You’ve no doubt heard of the controversy surrounding vaccines and autism, and perhaps wondered if there’s any truth to the idea that childhood vaccines either cause autism or are somehow implicated in the onset of childhood autism.
Rest assured there is no credible evidence that vaccines are linked to autism and there is plenty of evidence that the benefits of vaccines far outweigh any negative side effects. But how we got to this point is an interesting story.
In 1998, one of the most prestigious medical journals in the world, the Lancet, published a study linking the MMR vaccine to autism. The study was based on a small sample of children and touched off a global hysteria that persists today, as millions of parents heard about the rising number of kids with autism and didn’t vaccinate their kids in the hopes of preventing autism in their own families.
What many people didn’t realize in the subsequent years of controversy and finger-pointing was that the original study was retracted completely and its lead researcher, Andrew Wakefield, was totally discredited. Evidence came to light that Wakefield had a serious conflict of interest, interfered with his own study results, and no other researcher has ever been able to replicate his findings, despite a global effort to do so. In the end, Wakefield’s medical license was suspended and his findings are now considered a total sham.
Although this study was debunked, the fallout from Wakefield’s fraud has continued. Over the past decade, declining rates of immunization have led to a spike in outbreaks of measles, mumps and pertussis (whooping cough) that had been relatively uncommon. This is attributed solely to parents avoiding vaccination for their children and a breakdown in herd immunity.
Herd immunity (also called community immunity) is the term used to describe when enough members of a community are protected from a disease so that an outbreak would be limited and short-lived. Herd immunity ensures that if one person gets the measles, for instance, enough people around the patient are protected from the virus, which will die out on its own.

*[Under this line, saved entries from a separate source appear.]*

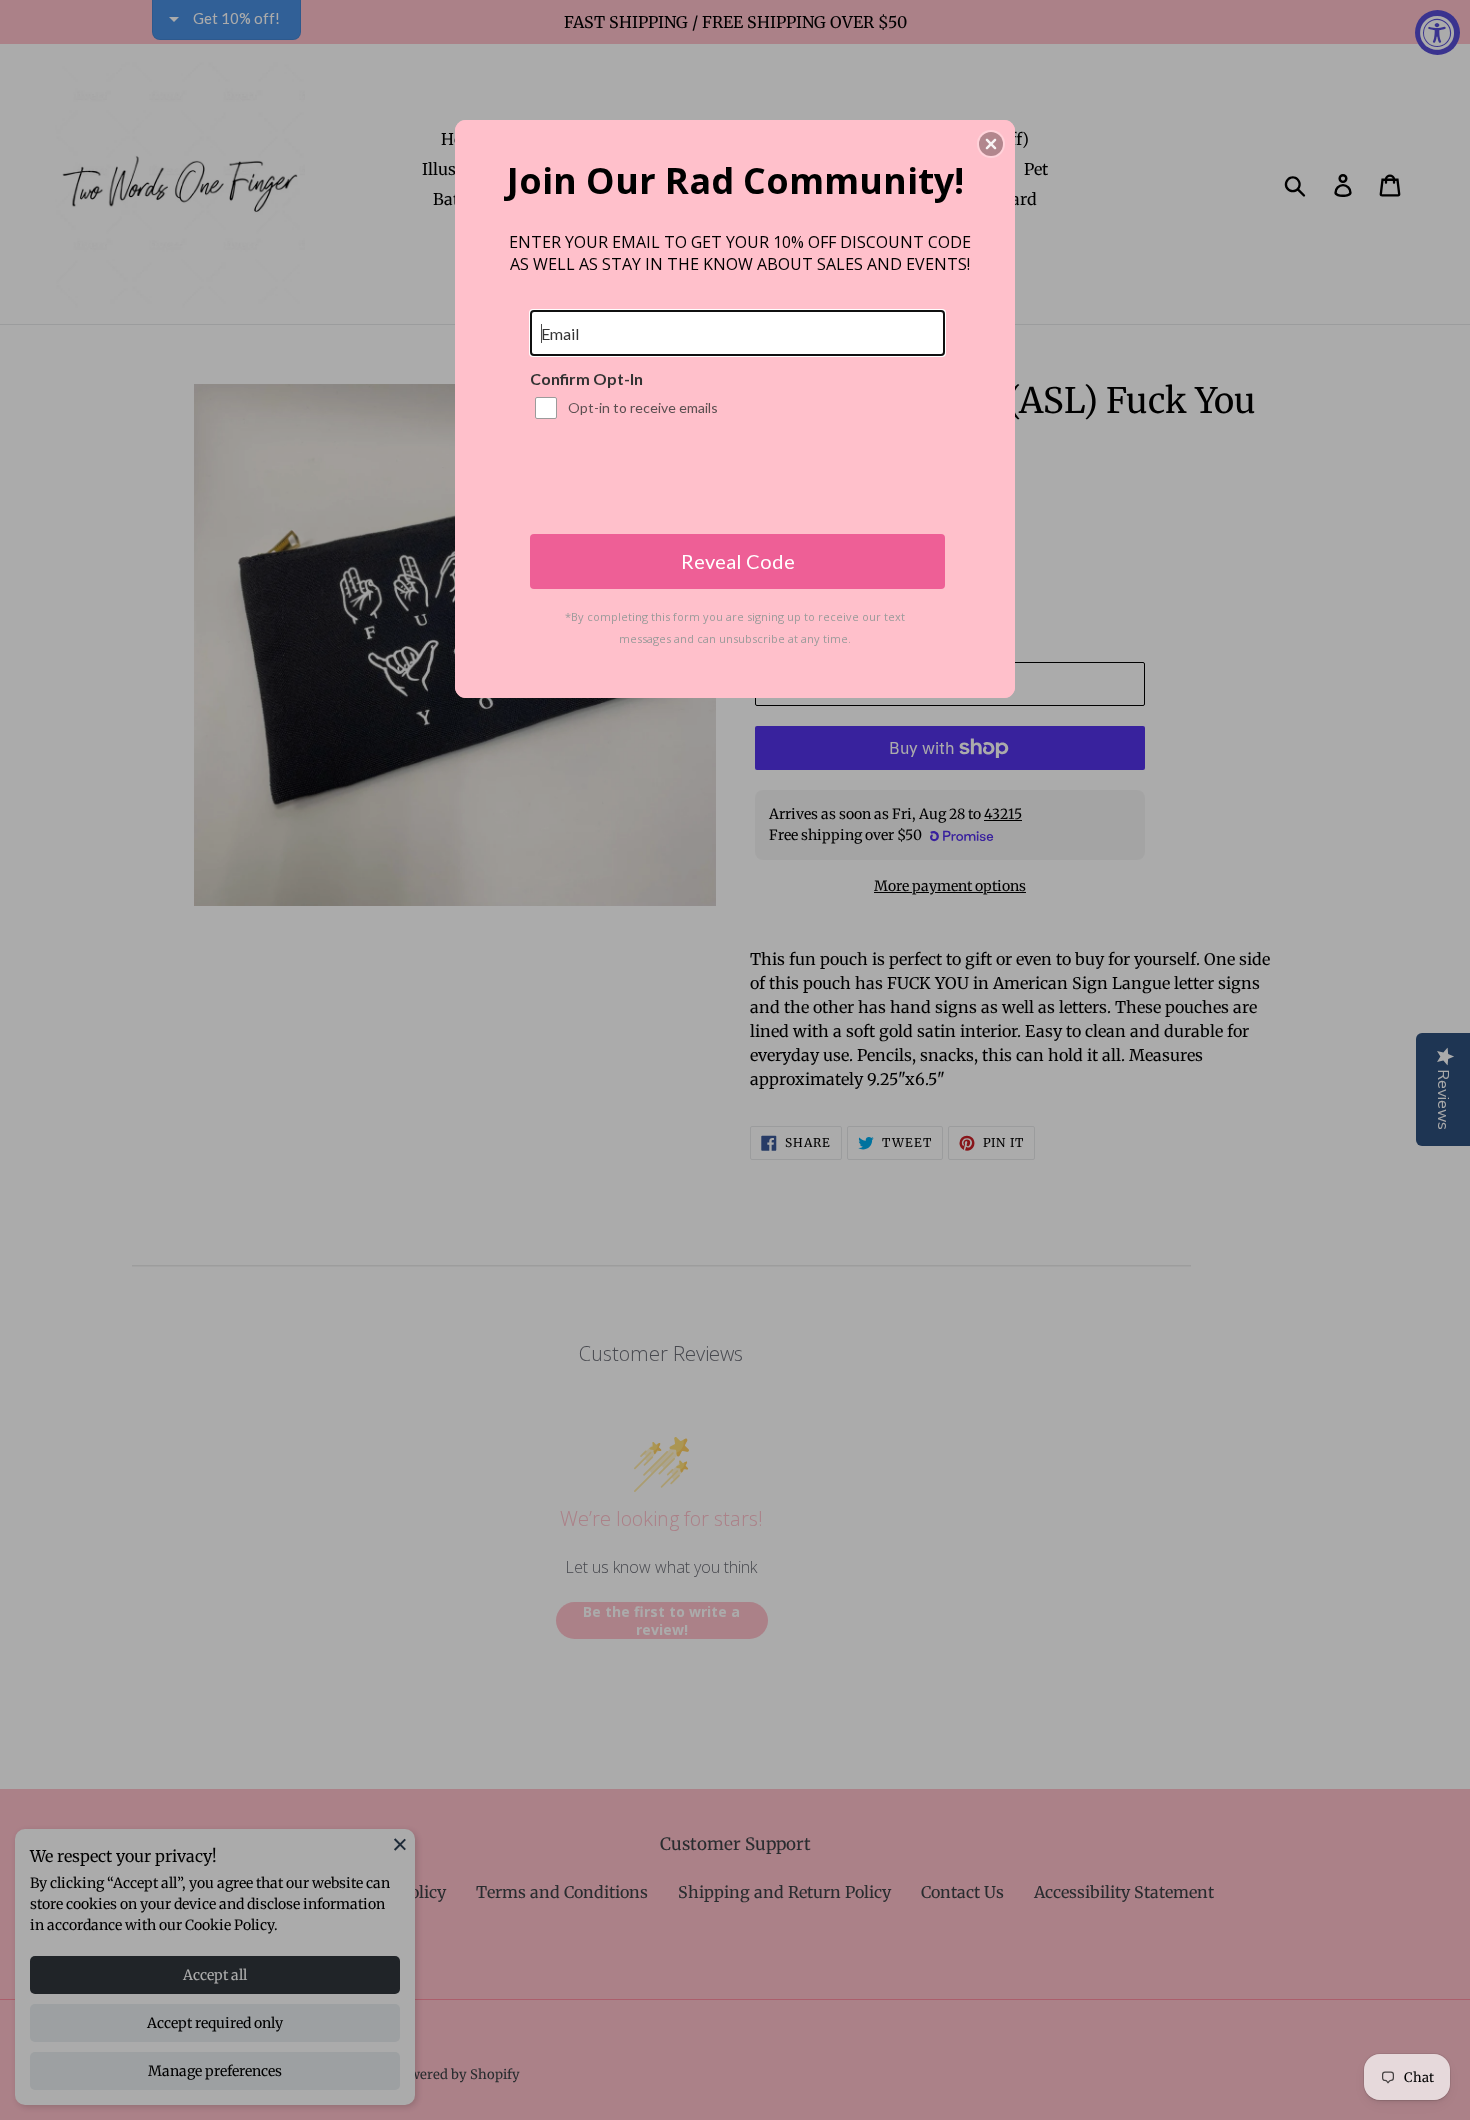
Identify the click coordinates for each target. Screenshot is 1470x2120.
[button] (991, 144)
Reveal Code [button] (738, 561)
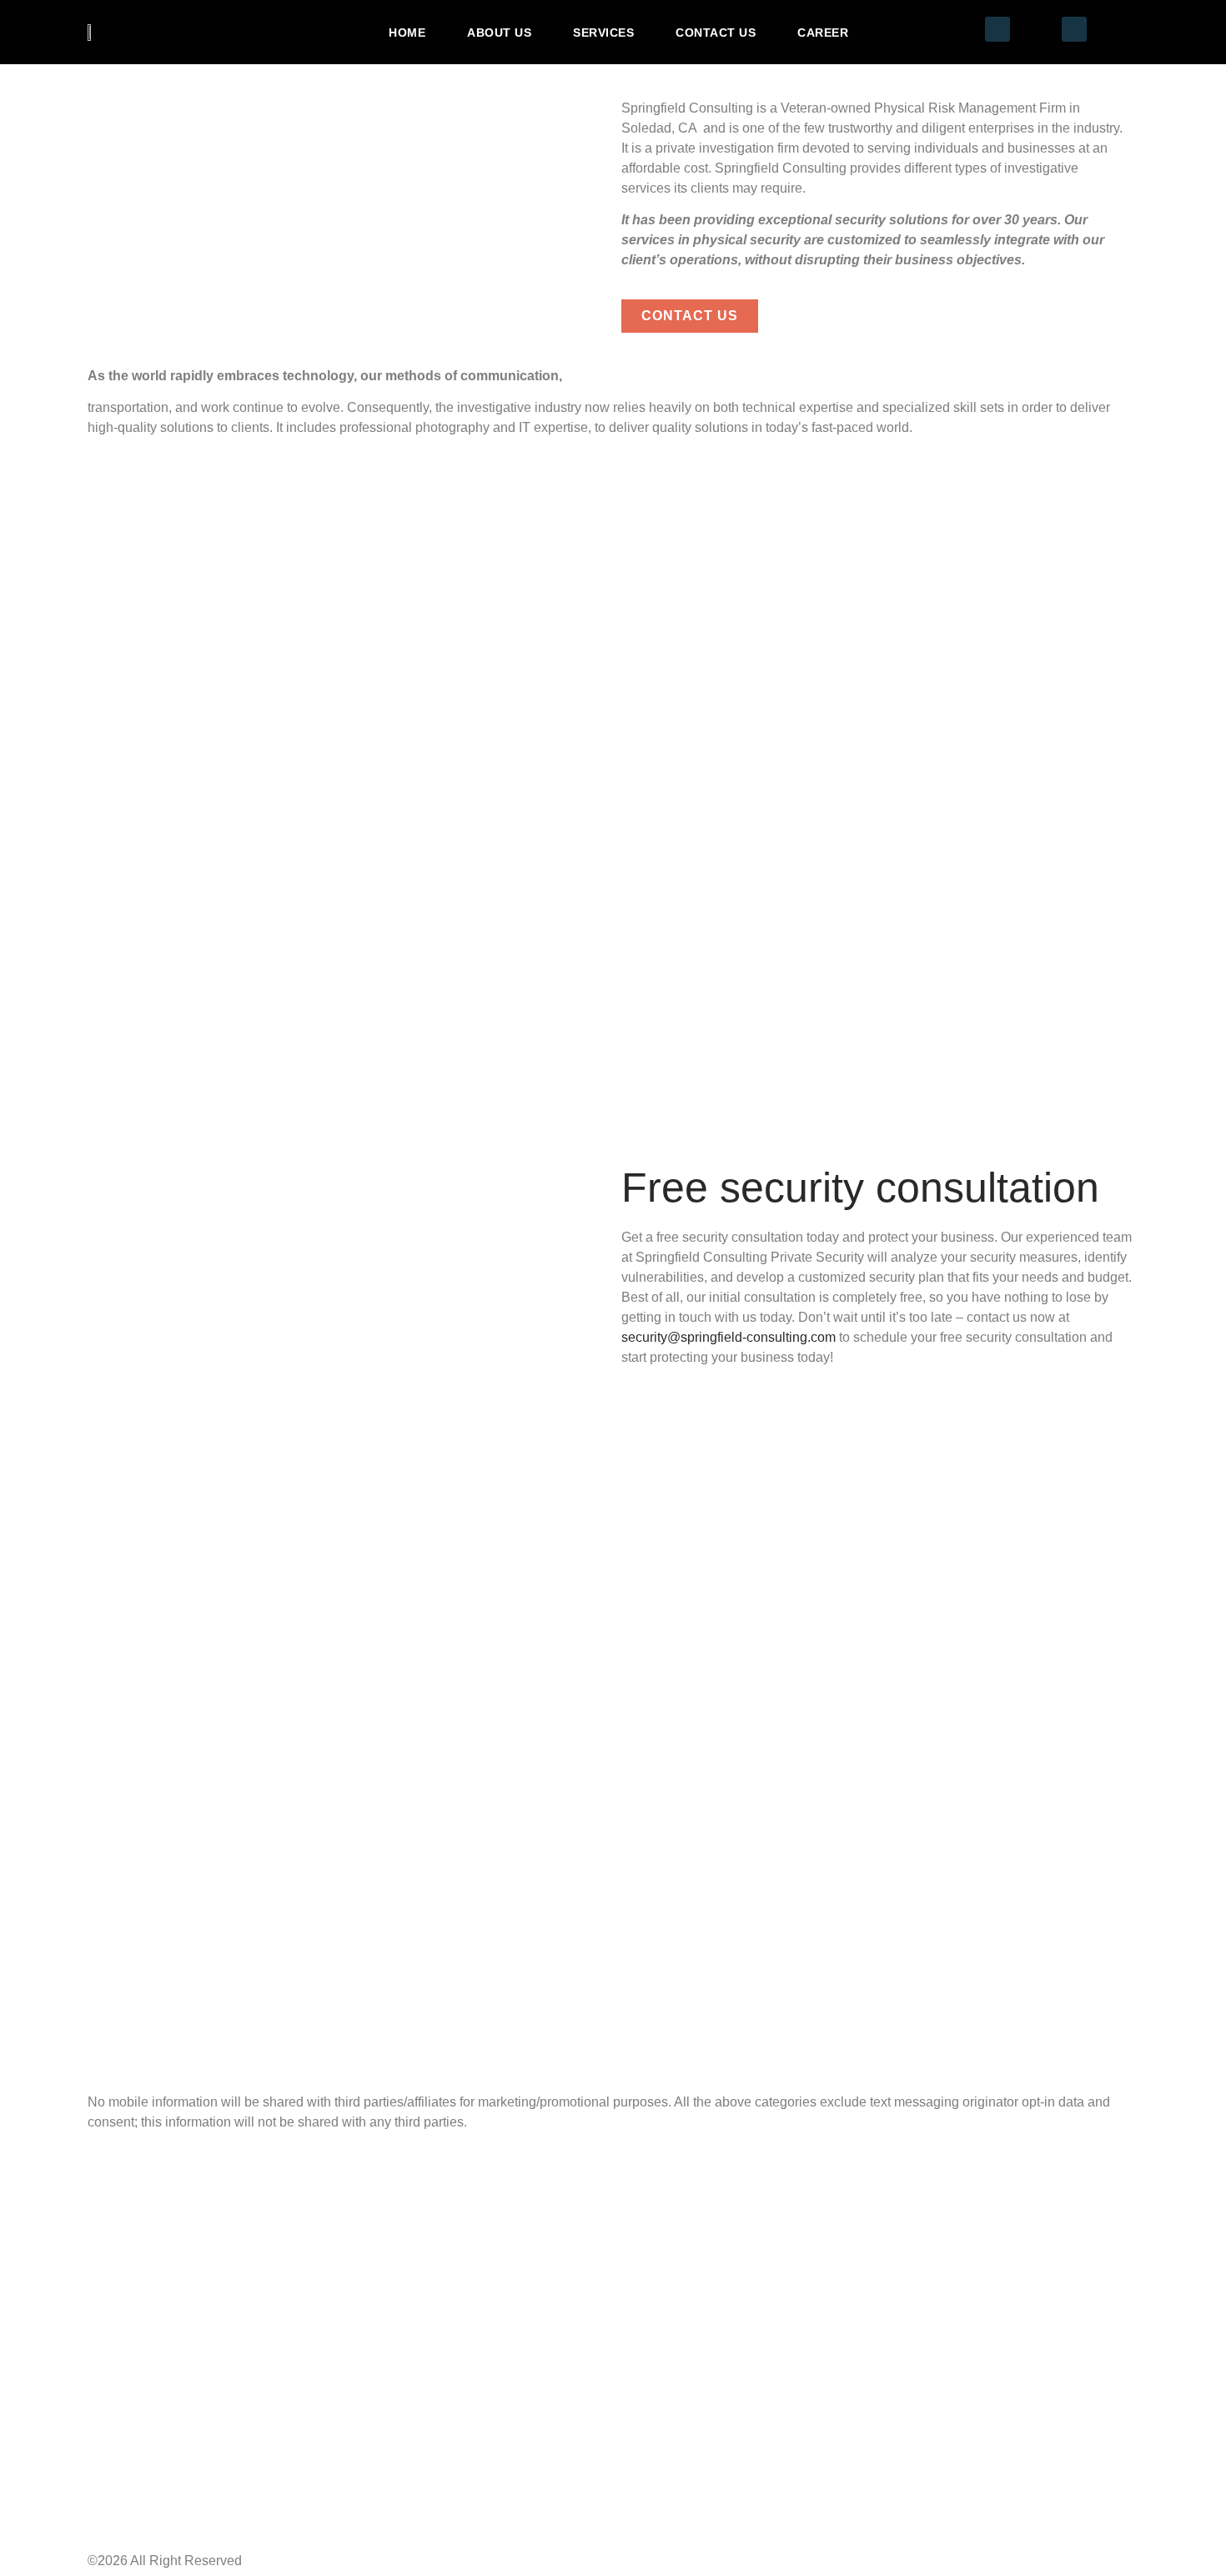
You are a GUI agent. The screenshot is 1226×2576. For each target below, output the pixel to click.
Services (603, 32)
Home (407, 32)
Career (822, 32)
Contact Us (716, 32)
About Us (499, 32)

The autism vaccination fraud has been called “the most damaging medical hoax of the last 100 years.” A thorough review of scientific evidence on vaccines and medical records following vaccinations found vaccines to be safe. Likewise, serious health issues following vaccinations were rare. In spite of the scientific evidence, celebrities and self-appointed “experts” continue to stir up fears and conspiracy theories.
For instance, today some parents worry whether a preservative called thimerosal may actually be linked to developmental problems, even though thimerosal was never used in the MMR vaccine. The material was removed as a precaution, even though no study ever linked it to autism.
If you are concerned about vaccination safety, take the time to learn about the consequences of failing to vaccinate your child and talk to a pediatrician about your concerns. Vaccination is important to the health of your family as well as your community.
Reviewed by Dr. Sara Connolly, February 2019
- There is plenty of evidence that the benefits of vaccines far outweigh any negative side effects.
- Over the past decade, declining rates of immunization have led to a spike in outbreaks of measles, mumps and pertussis (whooping cough) that had been relatively uncommon.
- Celebrities and self-appointed “experts” continue to stir up fears and conspiracy theories.